State how many lines in this listing include the word "Task", and nothing else.

**DATASET EXTRACT**
-------------------------

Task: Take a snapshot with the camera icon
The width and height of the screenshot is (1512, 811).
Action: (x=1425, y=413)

-------------------------

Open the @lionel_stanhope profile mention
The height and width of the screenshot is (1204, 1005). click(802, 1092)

-------------------------

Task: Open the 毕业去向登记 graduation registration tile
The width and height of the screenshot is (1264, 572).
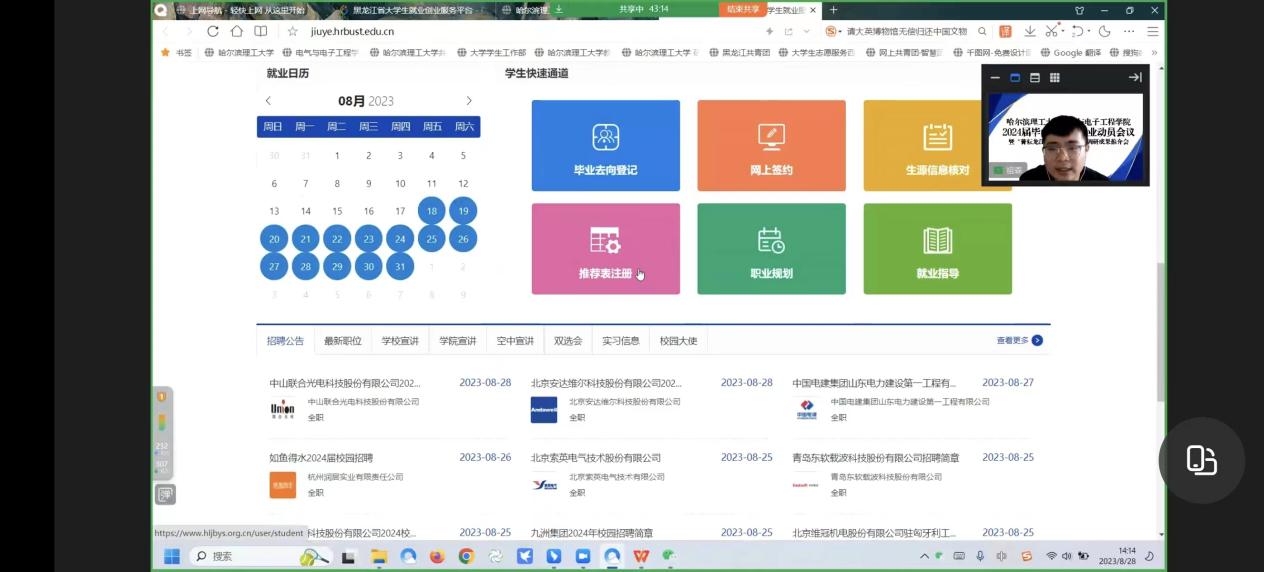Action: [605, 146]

-------------------------

**EXERCISE ANSWER**
2